Fearless, uninhibited, and in charge, both artists deliver a concentrated dose of female power, kink and erotic passion. Their vital painting energy throws off the constraints of prevailing gender identities, leaving humor and horror free to get it on. Not Safe For Work indeed.
Sex, bodies, and gender are in the air at this excruciating moment. This exhibition is coincident with a pair of table-turning shows currently on view in New York: Sarah Lucas delivering a smackdown to the hypocrisies of the patriarchy at the New Museum; and Hilma af Klint upending the established–and overbearingly male–historical arc of modernist abstraction at the Guggenheim. Though the timing is unplanned, these shows resonate with larger truths about women changing the narrative of art history and revivifying the sociopolitical dynamics of our turbulent time and place.
Ana Benaroya is a young painter about to graduate from the MFA program at Yale University. Her color saturated, Fauve-like paintings are a blast of loaded narratives of female-dominant sexual play and control amidst the contested reality of pervasive gender inequality, misogyny and violence directed against women. Benaroya’s figures, whether in solitude, congress, or conflict, seize and seduce the gaze in equal measure.
When I create an image, I am funneling all the pent up anger I have about being a woman in this world. I extend, expand, and distort the human figure to my will to depict power dynamics that I believe are in play within society. The bodies I paint and draw are an extension of my own body. They are my alter-ego, my inner desires, fantasies, and nightmares. With each image I create, the aim is to make myself laugh, to feel better, it is a cathartic release.
The sex and violence that appear in my paintings are a reflection of American society– two things that I think control our everyday lives, but things we almost rarely discuss with any true honesty. I use humor in my work to take on these difficult subjects–as a means to lure the viewer in before they realize perhaps the full extent of what they are looking at.
Tina Lugo is a Portland, Oregon-based painter, designer and a tattoo artist whose IG bio exhorts, “wear your kink proudly.” Lugo’s vividly colored figure paintings on glass evoke the Ero Guro Nansensu movement, a raucous and irreverent Japanese subculture whose name is a concatenation of the English words erotic, grotesque, and nonsense. The movement flays and flouts conventions of eroticism, sexual corruption, and decadence - all themes salient in Lugo's work. The viewer is drawn into Lugo’s intricate works by their alluring colors and suggestive forms, only to find themself implicated as the convoluted composition reveals their shocking, transgressive subjects.

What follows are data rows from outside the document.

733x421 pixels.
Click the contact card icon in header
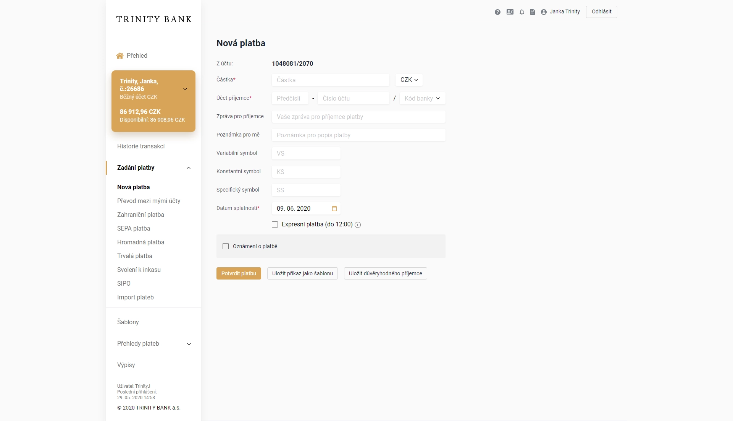(x=510, y=12)
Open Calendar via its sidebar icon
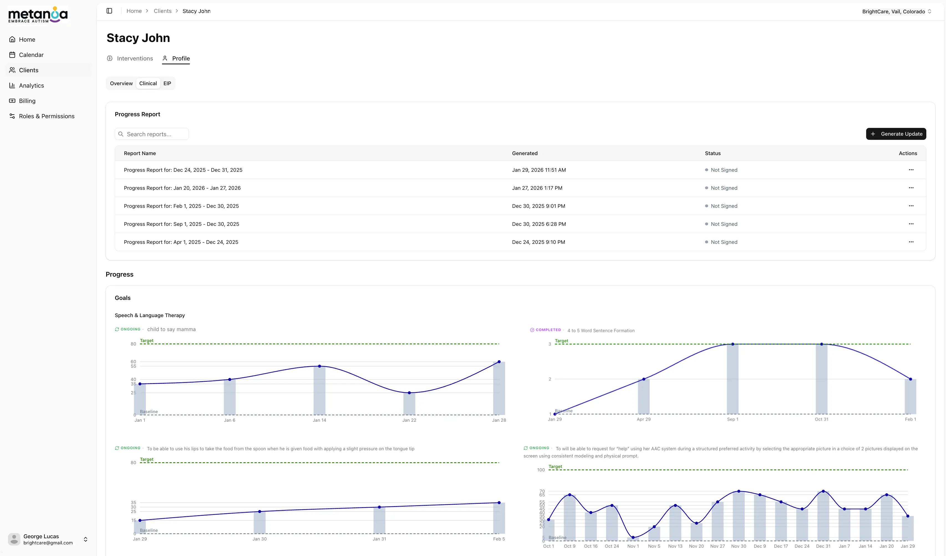Image resolution: width=946 pixels, height=556 pixels. (12, 55)
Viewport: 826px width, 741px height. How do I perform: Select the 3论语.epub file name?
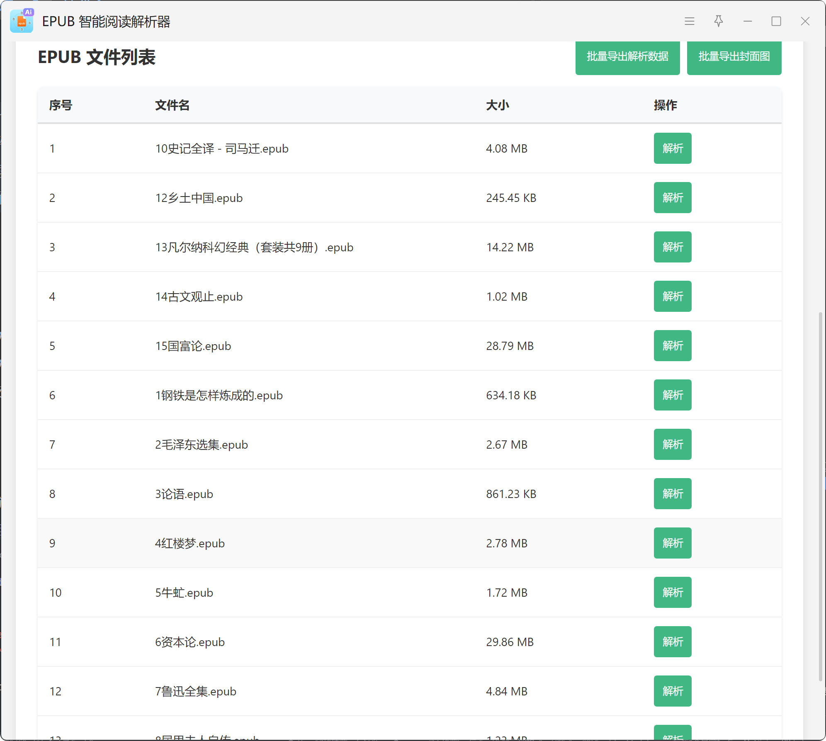(184, 494)
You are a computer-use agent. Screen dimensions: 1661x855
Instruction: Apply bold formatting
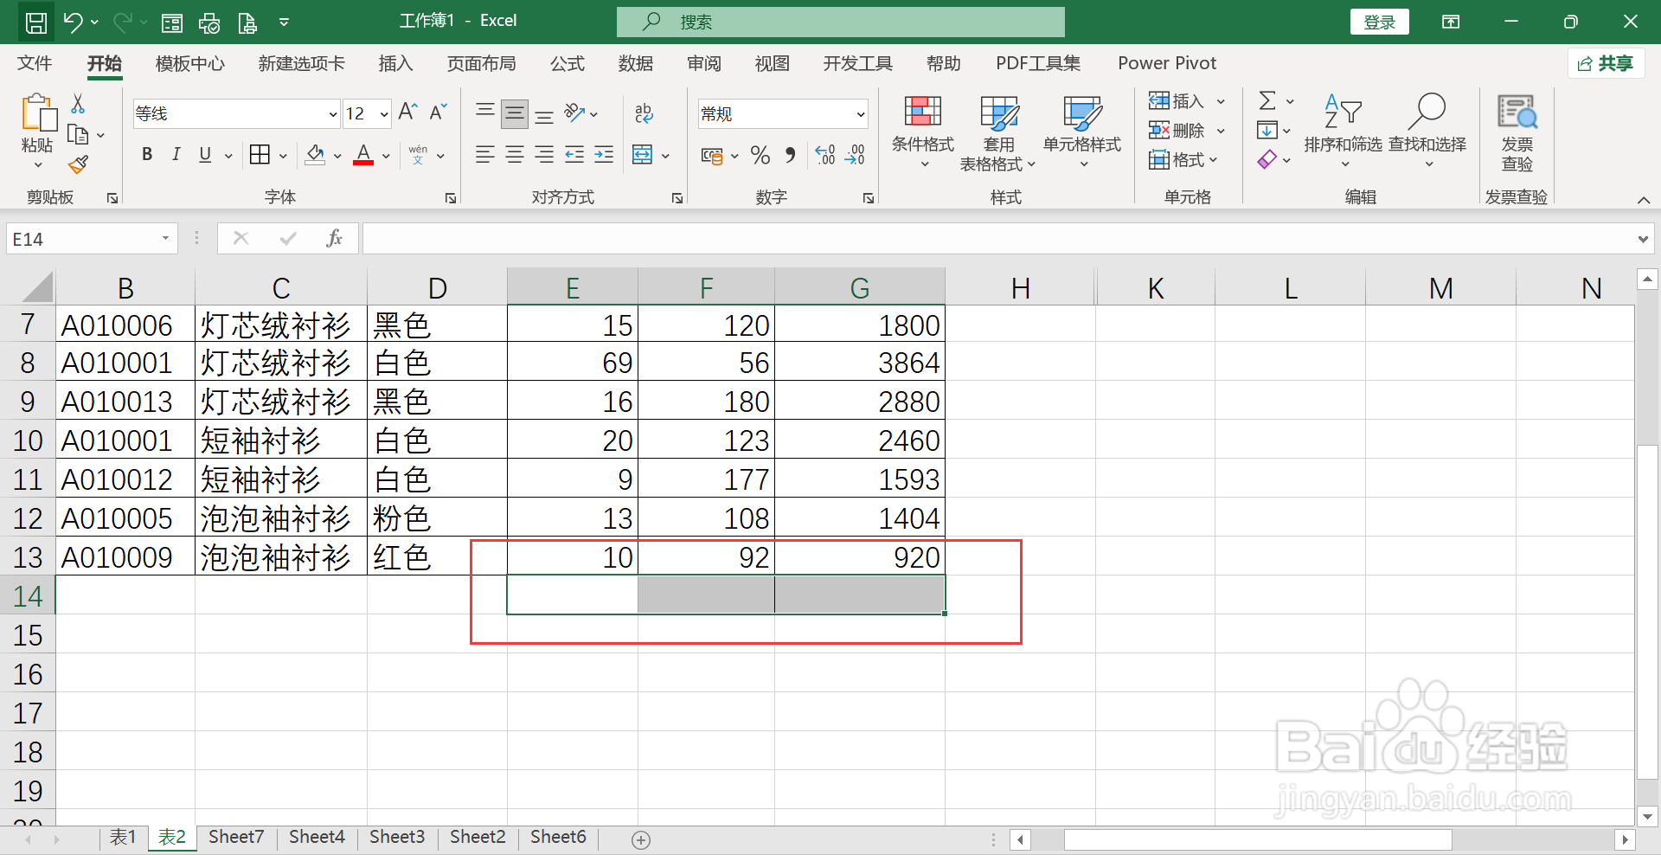146,155
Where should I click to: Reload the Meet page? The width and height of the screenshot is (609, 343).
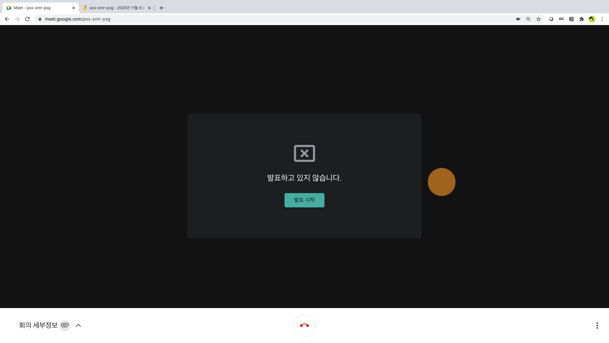27,19
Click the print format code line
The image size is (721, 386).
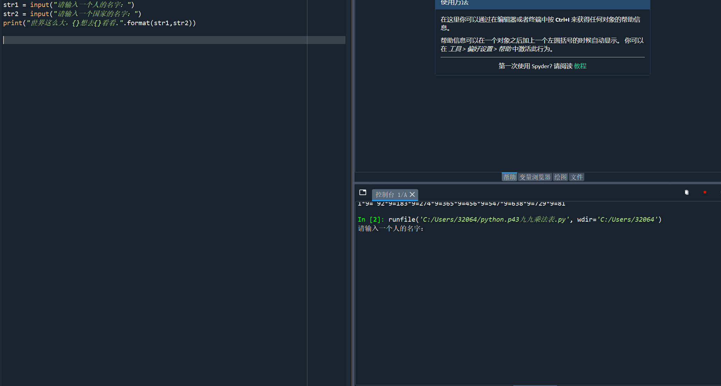(99, 23)
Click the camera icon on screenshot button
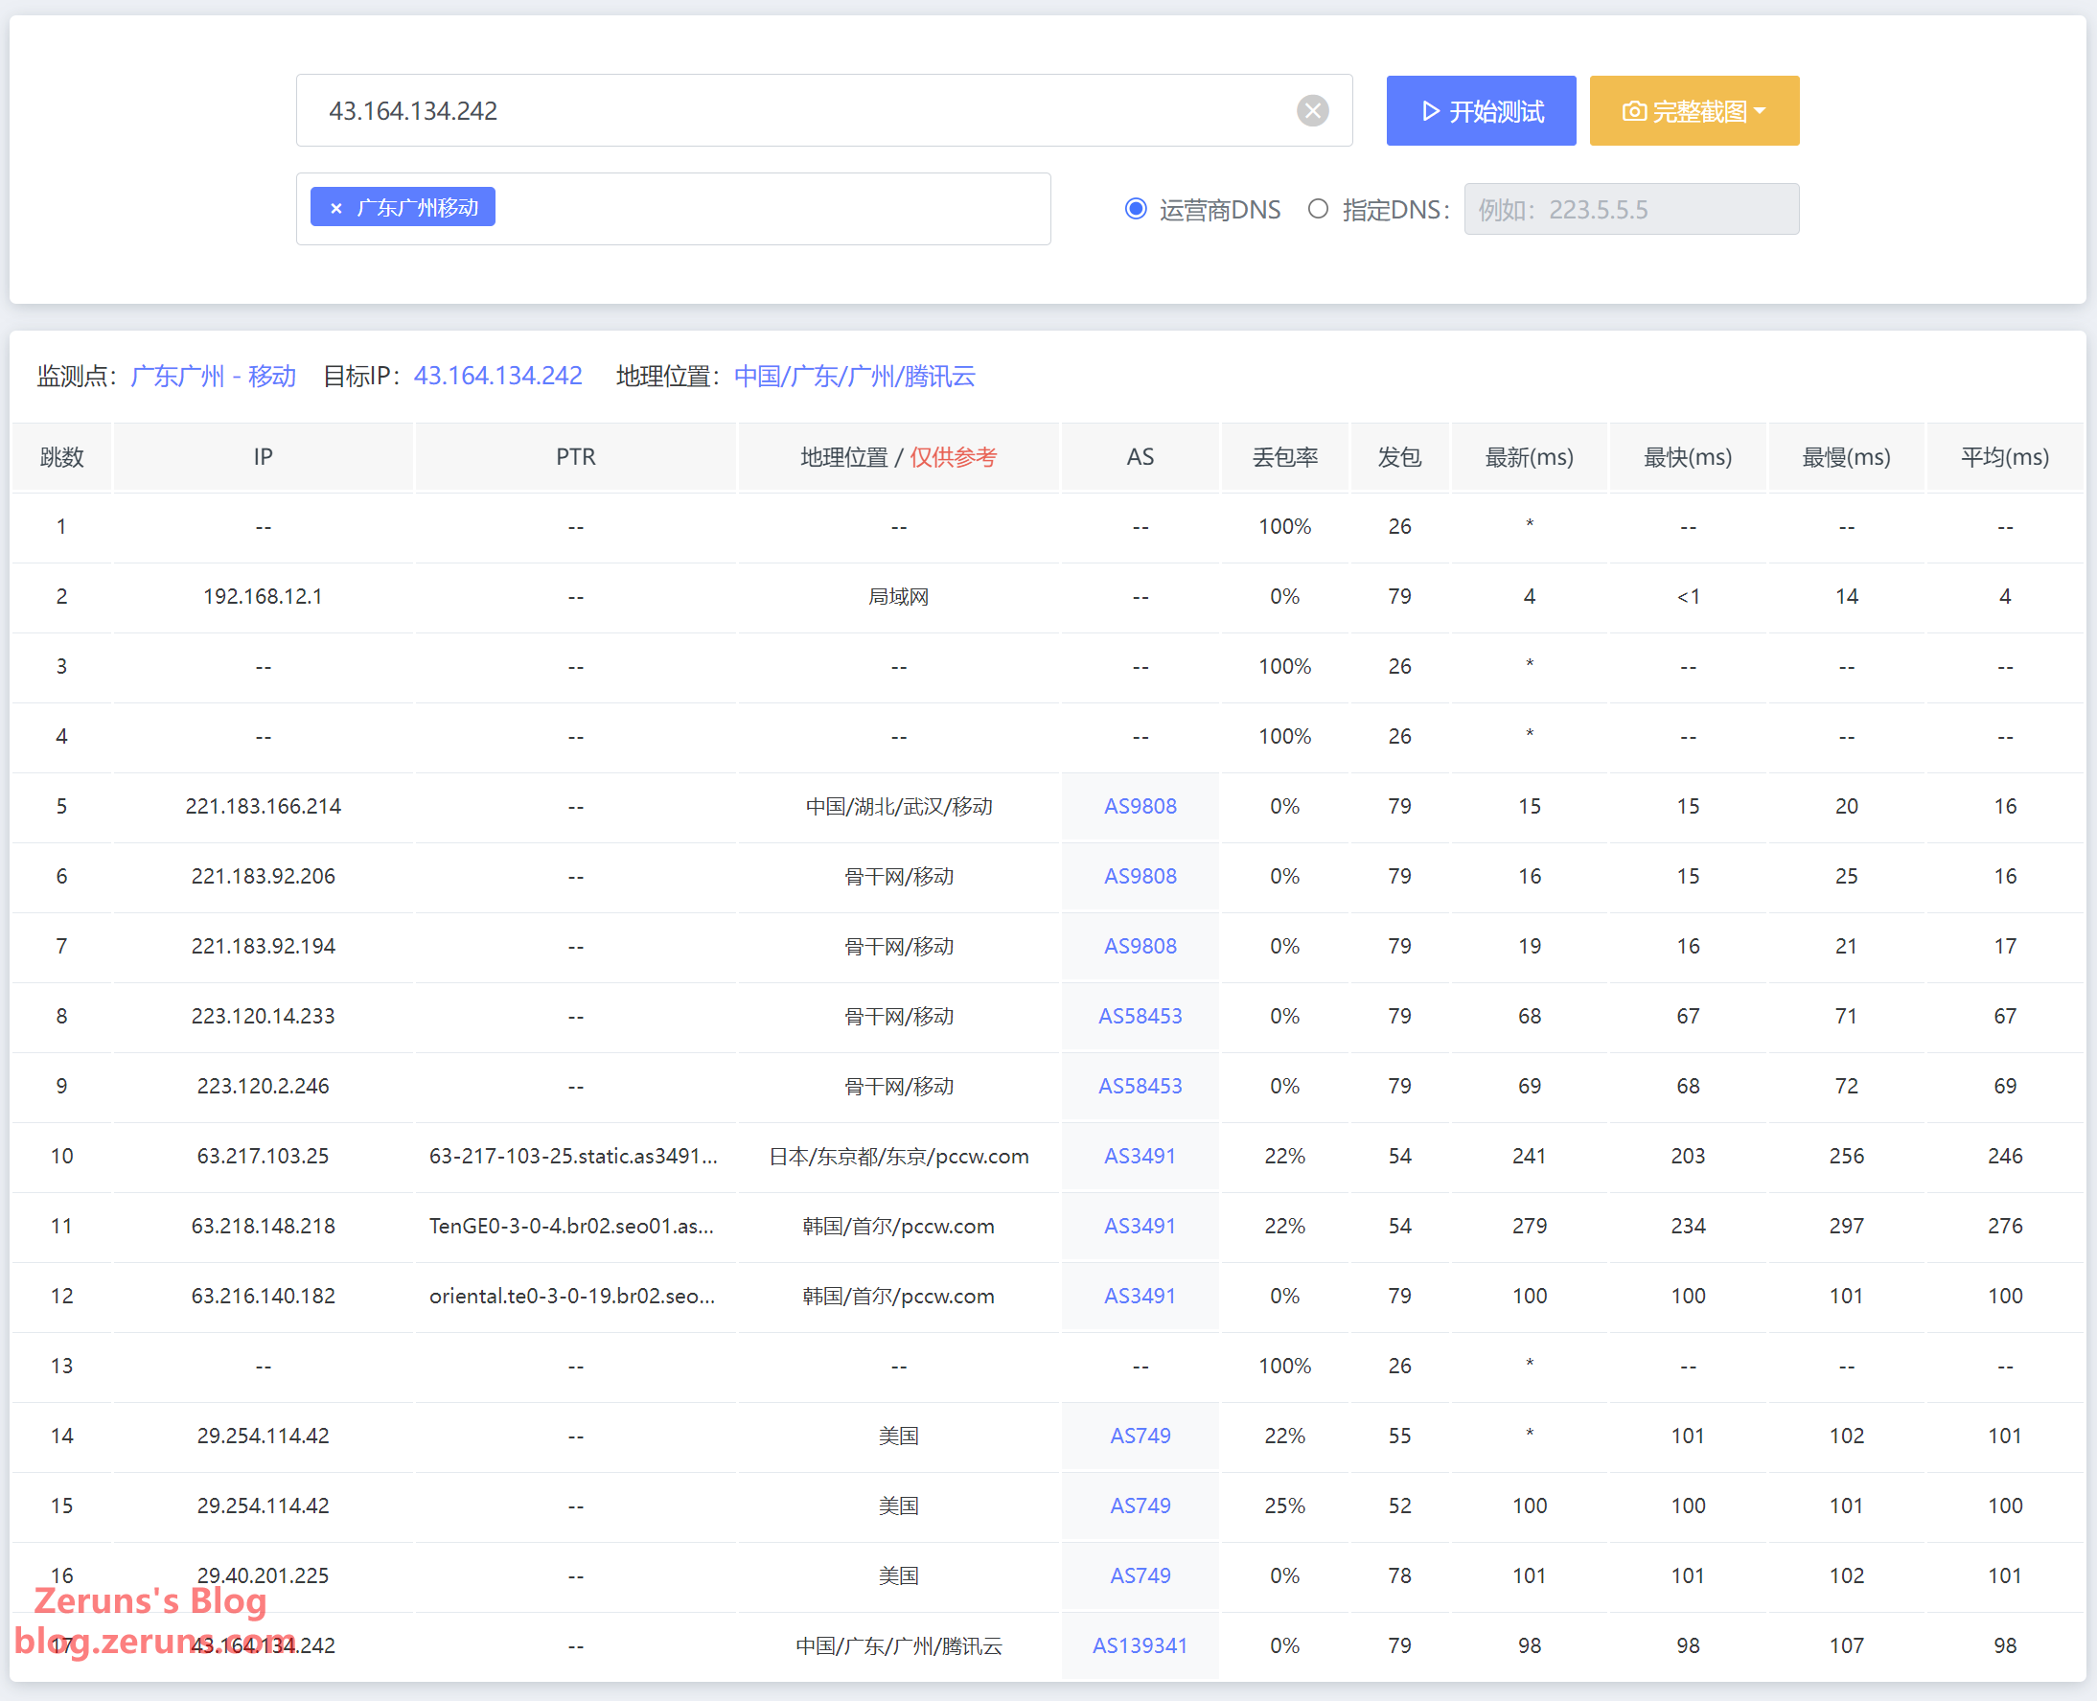The height and width of the screenshot is (1701, 2097). (1634, 111)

The work I’ve made for this show encapsulates the experiences I’ve had over the last year, becoming more acquainted with puppy play and kink positive situations, as well as the fears that tag alongside them - the constant battle between sexual urges and aligning a moral compass to them.
I want to show powerful women taking control of their sexual bodies. The core of my work is to express kink, desire, sexuality, sexualization, loss of innocence, and how and why we develop these fetishes. I try to have open dialogues with people to talk about kink and my work, as those who are more repressed usually don't see the men or women I paint as masters of their sexual journey, but instead as victims. It's important to educate people that we can enjoy many different types of sex and not be seen as "victims", that women can love rough sex and it's not from a deep rooted trauma.